Reputation: 237
I'm currently plotting a number of different distributions of first differences from a number of regression models in ggplot. To facilitate interpretation of the differences, I want to mark the 2.5% and the 97.5% percentile of each distribution. Since I will be doing quite a few plots, and because the data is grouped in two dimension (model and type), I would like to define and plot the respective percentiles in the ggplot environment. Plotting the distributions using facets gets me to exactly where I want except for the percentiles. I could of course do this more manually, but I would ideally want to find a solution where I am still able to use facet_grid
, since this spared me a lot of hassle trying to fit the different plots together.

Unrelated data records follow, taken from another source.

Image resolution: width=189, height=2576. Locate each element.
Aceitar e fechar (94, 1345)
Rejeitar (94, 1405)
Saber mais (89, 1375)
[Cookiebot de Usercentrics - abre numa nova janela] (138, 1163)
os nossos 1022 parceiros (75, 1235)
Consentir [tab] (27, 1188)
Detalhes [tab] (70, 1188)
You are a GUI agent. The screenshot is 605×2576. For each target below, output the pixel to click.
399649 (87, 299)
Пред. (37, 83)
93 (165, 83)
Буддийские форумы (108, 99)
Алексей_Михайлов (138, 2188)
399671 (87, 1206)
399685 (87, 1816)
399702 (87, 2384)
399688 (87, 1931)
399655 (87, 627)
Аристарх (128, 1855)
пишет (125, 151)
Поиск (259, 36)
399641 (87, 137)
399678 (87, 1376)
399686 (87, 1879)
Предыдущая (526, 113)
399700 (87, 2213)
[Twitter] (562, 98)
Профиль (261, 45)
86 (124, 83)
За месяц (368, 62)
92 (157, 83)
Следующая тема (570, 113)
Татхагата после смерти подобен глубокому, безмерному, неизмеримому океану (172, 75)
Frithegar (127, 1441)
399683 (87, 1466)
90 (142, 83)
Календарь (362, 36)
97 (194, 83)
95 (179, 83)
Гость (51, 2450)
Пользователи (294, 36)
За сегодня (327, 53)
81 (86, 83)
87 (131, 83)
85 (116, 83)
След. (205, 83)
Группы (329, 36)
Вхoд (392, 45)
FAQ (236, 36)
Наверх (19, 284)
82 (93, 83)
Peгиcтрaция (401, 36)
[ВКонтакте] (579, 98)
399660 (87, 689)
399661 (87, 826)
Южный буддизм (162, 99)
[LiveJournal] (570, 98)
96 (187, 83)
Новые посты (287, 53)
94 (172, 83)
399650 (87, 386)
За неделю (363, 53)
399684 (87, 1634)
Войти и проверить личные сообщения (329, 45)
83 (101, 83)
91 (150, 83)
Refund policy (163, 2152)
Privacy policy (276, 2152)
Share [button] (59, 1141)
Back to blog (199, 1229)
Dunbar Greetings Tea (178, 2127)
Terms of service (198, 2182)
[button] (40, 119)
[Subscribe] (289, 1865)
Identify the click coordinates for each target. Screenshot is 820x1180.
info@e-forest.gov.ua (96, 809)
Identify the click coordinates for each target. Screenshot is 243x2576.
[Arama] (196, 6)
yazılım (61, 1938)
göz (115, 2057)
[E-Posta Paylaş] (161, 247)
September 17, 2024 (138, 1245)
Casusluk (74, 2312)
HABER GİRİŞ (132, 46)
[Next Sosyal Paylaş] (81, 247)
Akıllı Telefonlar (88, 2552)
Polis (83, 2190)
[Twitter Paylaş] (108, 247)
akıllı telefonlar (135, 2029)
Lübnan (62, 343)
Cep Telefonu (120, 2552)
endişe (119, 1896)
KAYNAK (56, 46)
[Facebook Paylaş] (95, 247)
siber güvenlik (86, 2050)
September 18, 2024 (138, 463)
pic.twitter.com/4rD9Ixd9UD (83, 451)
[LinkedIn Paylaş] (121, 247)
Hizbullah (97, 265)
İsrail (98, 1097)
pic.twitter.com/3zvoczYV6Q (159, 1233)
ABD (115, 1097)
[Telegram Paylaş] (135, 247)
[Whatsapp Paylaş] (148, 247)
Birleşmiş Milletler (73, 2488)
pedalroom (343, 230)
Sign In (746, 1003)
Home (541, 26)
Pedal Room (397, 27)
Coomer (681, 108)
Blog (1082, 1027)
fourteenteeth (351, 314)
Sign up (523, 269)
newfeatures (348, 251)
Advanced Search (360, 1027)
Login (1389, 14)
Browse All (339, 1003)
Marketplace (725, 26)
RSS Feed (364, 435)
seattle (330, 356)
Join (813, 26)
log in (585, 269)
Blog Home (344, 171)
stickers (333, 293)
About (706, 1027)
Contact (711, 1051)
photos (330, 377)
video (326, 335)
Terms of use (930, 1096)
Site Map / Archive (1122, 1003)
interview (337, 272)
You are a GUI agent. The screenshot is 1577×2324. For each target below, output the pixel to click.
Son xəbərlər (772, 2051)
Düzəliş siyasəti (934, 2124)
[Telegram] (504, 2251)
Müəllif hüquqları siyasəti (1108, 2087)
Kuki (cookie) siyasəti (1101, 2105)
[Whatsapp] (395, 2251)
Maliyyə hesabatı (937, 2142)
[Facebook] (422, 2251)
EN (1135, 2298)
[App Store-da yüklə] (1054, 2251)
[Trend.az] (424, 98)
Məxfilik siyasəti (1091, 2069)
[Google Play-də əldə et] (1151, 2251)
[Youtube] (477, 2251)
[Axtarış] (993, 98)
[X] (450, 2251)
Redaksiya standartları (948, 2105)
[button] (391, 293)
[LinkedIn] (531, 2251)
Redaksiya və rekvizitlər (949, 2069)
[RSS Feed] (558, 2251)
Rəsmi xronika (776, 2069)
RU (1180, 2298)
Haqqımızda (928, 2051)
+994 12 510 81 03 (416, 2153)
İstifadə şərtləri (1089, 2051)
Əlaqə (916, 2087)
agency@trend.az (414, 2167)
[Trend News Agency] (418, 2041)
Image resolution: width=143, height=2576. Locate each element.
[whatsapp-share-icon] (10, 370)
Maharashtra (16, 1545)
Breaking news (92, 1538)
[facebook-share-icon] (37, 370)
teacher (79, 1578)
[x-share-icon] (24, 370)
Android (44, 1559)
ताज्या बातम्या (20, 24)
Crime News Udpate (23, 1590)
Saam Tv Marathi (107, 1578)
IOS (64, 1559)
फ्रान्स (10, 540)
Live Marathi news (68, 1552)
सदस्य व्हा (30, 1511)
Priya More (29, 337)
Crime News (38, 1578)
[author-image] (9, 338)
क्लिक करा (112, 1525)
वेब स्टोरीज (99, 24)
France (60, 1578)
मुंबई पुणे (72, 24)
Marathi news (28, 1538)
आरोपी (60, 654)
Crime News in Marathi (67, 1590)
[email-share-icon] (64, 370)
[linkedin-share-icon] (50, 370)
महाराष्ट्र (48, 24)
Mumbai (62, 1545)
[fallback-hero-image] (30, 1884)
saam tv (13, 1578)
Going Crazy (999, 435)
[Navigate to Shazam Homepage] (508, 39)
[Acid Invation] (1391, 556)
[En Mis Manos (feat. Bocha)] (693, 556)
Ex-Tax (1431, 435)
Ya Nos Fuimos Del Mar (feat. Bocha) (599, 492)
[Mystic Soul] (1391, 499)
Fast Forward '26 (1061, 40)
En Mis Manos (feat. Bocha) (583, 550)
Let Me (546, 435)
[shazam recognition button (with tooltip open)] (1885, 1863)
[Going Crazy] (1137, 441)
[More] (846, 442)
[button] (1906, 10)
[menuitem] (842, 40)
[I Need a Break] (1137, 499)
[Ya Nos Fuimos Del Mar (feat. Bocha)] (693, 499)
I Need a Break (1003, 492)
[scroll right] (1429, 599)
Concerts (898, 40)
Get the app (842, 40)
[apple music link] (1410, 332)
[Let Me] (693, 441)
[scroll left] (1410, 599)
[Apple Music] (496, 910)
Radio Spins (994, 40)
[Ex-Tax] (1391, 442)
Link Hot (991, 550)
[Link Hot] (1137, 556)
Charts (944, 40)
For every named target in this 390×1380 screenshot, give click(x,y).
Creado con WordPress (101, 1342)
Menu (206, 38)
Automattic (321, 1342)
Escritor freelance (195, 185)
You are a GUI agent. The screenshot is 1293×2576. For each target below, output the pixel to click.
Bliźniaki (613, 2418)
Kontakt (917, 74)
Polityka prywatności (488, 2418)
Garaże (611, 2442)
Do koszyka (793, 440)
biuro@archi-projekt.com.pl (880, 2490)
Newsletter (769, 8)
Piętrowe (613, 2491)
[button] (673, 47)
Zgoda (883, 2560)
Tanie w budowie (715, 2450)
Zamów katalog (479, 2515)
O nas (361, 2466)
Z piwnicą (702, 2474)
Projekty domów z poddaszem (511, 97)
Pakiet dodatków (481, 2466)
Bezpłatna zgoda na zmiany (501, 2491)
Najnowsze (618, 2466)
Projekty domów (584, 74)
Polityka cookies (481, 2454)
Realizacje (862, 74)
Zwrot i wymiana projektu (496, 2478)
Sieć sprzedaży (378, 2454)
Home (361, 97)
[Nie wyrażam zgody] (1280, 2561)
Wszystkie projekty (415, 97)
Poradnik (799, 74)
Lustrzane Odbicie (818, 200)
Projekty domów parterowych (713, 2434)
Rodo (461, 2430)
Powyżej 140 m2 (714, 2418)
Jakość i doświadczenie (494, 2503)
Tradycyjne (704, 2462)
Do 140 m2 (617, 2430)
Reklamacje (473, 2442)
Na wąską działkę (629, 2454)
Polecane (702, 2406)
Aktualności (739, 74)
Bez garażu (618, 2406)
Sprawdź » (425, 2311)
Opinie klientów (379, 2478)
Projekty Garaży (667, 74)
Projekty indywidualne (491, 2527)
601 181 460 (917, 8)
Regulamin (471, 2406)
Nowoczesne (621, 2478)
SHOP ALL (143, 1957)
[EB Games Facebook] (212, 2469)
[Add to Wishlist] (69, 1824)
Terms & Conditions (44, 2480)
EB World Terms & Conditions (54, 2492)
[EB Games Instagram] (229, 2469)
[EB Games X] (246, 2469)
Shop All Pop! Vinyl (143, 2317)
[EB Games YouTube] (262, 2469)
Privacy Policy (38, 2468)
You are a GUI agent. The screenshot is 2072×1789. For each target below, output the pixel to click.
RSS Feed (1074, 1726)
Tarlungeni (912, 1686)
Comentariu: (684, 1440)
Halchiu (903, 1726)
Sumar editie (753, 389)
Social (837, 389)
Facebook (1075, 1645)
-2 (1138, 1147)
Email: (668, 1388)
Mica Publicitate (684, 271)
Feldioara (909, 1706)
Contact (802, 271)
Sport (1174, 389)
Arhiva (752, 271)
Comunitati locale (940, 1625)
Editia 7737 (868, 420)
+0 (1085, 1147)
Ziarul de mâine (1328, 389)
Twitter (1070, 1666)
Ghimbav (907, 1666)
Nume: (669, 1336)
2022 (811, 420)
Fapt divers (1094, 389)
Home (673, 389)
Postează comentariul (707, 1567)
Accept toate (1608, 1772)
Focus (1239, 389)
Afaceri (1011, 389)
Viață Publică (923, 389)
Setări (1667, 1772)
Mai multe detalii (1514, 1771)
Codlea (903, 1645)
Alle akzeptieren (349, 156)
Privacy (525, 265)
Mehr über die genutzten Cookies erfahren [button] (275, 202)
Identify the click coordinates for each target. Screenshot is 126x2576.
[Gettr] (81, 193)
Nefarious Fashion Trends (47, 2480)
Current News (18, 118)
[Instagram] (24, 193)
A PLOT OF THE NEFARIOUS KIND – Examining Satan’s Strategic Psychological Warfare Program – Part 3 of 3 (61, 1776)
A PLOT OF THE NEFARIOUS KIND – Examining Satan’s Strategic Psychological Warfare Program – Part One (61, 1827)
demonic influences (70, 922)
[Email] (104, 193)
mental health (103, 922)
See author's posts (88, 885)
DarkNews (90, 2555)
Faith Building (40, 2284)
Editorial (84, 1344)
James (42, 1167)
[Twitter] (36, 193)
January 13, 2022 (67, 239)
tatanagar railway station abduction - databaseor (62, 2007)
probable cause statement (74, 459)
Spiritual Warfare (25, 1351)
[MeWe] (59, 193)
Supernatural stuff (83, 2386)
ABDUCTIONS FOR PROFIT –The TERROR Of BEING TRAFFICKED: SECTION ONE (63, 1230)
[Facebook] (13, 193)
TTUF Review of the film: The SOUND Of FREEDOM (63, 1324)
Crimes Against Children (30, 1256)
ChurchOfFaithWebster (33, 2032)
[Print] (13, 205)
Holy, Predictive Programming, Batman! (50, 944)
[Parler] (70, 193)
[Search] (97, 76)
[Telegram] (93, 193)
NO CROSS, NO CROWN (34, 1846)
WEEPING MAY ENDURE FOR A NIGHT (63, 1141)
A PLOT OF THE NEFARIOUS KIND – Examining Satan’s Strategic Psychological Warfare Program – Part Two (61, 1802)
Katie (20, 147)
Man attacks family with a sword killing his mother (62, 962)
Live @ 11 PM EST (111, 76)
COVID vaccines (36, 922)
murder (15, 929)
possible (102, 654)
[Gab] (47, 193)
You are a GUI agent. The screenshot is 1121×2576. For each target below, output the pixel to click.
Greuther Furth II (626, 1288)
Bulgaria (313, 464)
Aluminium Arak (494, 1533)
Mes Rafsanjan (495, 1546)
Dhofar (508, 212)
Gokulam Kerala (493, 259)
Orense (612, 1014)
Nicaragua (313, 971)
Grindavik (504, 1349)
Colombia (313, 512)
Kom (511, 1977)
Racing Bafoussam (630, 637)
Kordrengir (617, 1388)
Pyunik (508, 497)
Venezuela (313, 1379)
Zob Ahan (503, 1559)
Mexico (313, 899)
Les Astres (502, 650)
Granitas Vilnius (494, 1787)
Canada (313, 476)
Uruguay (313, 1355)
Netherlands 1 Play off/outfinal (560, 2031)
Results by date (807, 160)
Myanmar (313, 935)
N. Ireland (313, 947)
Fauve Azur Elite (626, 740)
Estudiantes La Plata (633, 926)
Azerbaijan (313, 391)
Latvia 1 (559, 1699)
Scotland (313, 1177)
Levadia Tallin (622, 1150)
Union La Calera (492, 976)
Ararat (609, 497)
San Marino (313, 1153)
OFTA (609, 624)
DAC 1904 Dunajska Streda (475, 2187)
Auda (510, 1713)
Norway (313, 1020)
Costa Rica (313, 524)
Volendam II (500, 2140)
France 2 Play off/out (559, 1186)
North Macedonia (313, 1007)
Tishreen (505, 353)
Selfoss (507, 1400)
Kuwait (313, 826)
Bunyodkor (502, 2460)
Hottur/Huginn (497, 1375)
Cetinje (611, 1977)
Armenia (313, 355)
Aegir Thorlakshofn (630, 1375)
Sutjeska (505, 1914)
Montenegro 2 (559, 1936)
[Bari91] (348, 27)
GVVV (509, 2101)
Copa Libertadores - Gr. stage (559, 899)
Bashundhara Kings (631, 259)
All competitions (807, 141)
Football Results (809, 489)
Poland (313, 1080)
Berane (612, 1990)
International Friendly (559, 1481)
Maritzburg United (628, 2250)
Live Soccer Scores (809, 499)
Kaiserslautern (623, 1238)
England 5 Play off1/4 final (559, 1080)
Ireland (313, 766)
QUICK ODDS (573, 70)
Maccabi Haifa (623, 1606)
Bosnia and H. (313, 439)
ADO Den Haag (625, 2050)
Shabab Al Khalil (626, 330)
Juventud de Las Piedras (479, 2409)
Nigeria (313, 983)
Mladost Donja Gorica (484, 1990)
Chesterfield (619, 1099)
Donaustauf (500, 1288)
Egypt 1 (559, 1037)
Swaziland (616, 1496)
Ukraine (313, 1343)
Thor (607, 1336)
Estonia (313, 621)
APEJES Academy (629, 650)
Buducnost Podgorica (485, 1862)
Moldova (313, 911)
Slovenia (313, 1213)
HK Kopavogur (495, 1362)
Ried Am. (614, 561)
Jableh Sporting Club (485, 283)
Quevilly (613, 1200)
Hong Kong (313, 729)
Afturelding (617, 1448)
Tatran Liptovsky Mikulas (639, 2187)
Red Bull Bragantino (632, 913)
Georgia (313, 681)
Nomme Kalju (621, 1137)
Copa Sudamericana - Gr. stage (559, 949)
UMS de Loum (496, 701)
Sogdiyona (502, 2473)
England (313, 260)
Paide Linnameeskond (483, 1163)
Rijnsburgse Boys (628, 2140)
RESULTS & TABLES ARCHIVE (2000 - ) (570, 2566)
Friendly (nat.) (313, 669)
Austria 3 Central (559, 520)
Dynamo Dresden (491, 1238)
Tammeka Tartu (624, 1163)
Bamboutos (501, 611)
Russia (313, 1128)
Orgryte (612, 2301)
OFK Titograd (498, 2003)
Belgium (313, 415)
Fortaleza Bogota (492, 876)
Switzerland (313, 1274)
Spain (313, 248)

Here's an example using simulated data:
df.example <- data.frame(model = rep(c("a", "b"), length.out = 500),
type = rep(c("t1", "t2", "t2", "t1"),
length.outh = 250), value = rnorm(1000))
ggplot(df.example, aes(x = value)) +
facet_grid(type ~ model) +
geom_density(aes(fill = model, colour = model))
I've tried to add quantiles in two ways. The first one produces an error message:
ggplot(df.example, aes(x = value)) +
facet_grid(. ~ model) +
geom_density(aes(fill = model, colour = model)) +
geom_vline(aes(x = value), xintercept = quantile(value, probs = c(.025, .975)))
Error in quantile(value, probs = c(0.025, 0.975)) : object 'value' not found
While the second one gets me the quantiles for the the complete variable and not for the sub-densities. That is, the plotted quantiles are identical for all four densities.
ggplot(df.example, aes(x = value)) +
facet_grid(type ~ model) +
geom_density(aes(fill = model, colour = model)) +
geom_vline(xintercept = quantile(df.example$value, probs = c(.025, .975)))
I consequently wonder if there is a way to plot the specific quantiles for each subgroup within the ggplot2 environment?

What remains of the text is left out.